Toffoli se declara impedido em caso que investiga relação do Banco Master com BRB após ter sido sorteado relator

Toffoli se declara impedido em caso que investiga relação do Banco Master com BRB após ter sido sorteado relator

Resumo

Dias Toffoli se declara impedido de julgar pedido para instalar CPI do Master e BRB no Congresso

O ministro do Supremo Tribunal Federal (STF), Dias Toffoli, foi sorteado nesta quarta-feira (11) como relator de um pedido que visa forçar a instalação de uma Comissão Parlamentar de Inquérito (CPI) para investigar a relação entre o Banco Master e o Banco de Brasília (BRB). Pouco tempo após o sorteio, o ministro declarou-se suspeito para atuar no caso, alegando razões de “foro íntimo”.

A ação no STF foi impetrada pelo deputado Rodrigo Rollemberg (PSD-DF), que busca pressionar o Congresso a instalar a CPI. Rollemberg tem articulado para coletar as assinaturas necessárias desde novembro, quando o dono do Banco Master, Daniel Vorcaro, foi preso pela primeira vez na Operação Compliance Zero. A petição alega omissão por parte da presidência da Câmara dos Deputados.

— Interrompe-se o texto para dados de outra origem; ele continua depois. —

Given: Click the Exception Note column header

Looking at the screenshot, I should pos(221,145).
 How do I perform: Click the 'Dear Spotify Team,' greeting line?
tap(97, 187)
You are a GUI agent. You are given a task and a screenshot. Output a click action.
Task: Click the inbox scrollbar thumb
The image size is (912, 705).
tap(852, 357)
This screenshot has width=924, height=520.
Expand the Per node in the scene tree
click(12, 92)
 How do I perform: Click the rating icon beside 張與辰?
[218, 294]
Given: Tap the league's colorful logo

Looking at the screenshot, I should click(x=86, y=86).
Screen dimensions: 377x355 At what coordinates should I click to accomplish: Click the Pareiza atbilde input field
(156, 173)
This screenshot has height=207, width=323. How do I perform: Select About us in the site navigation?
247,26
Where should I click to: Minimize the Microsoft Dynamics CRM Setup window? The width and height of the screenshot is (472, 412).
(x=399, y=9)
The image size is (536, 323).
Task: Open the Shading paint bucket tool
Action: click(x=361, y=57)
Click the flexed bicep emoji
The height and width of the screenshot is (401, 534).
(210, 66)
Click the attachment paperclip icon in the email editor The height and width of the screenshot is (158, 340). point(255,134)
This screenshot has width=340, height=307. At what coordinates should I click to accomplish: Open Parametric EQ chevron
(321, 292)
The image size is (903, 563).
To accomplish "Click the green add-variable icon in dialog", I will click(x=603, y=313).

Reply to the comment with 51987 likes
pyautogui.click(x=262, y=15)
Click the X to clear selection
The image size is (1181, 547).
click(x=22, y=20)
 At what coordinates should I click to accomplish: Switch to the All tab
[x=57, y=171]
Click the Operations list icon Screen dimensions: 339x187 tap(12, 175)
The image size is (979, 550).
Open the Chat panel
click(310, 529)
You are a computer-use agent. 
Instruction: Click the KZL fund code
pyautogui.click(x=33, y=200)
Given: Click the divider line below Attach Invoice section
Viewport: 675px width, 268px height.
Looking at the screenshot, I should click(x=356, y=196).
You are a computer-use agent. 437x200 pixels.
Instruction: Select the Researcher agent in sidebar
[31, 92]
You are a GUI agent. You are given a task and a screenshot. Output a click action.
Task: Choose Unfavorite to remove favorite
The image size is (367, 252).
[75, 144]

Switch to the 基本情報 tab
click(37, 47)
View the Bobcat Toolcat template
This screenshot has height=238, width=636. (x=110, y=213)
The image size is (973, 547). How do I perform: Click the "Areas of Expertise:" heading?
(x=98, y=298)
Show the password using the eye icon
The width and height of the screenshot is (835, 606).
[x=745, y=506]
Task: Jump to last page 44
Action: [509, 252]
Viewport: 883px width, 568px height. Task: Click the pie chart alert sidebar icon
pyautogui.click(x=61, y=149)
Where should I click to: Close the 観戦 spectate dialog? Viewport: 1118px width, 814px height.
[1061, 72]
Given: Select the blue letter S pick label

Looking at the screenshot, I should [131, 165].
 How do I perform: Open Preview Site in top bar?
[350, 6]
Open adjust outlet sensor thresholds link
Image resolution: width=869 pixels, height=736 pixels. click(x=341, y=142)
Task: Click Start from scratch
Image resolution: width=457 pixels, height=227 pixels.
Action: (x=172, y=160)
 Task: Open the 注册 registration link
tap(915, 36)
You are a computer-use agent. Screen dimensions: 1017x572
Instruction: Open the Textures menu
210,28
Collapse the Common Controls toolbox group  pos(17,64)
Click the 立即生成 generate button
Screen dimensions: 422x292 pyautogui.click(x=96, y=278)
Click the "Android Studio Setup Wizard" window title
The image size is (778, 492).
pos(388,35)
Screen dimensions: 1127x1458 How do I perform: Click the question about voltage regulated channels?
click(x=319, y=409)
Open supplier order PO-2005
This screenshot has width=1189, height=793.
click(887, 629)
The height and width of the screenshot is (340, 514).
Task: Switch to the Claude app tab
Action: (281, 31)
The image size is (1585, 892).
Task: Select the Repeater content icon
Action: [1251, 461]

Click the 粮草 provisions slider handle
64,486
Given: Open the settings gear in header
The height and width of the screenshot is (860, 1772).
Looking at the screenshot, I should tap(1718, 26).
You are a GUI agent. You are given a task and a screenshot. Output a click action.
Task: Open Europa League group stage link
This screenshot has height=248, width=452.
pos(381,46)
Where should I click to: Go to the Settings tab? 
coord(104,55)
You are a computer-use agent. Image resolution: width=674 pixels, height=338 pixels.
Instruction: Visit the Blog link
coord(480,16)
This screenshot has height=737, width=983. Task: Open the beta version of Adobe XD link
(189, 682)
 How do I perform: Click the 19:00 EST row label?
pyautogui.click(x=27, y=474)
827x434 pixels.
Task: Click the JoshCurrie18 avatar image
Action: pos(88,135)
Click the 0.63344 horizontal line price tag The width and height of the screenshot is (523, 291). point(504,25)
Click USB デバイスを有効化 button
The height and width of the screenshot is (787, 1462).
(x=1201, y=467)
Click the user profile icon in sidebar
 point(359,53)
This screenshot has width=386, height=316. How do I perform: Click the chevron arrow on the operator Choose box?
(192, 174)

A decisão de Toffoli em se afastar da relatoria ocorre em meio a questionamentos sobre sua imparcialidade. Conforme divulgado pela reportagem, a Polícia Federal revelou que o ministro possuía participação societária em uma empresa que negociou um resort de luxo com fundos ligados ao Banco Master. Essa situação gerou pressão interna e externa, levando o magistrado a se declarar impedido para evitar conflitos de interesse.

Rollemberg alega omissão inconstitucional da Câmara

Na petição apresentada ao STF, o deputado Rodrigo Rollemberg argumenta que a **inércia do Presidente da Câmara dos Deputados** em dar andamento à CPI do Banco Master e BRB configura uma omissão inconstitucional. Segundo ele, todas as formalidades foram cumpridas e a relevância pública da matéria é evidente, impactando o papel fiscalizatório do Poder Legislativo.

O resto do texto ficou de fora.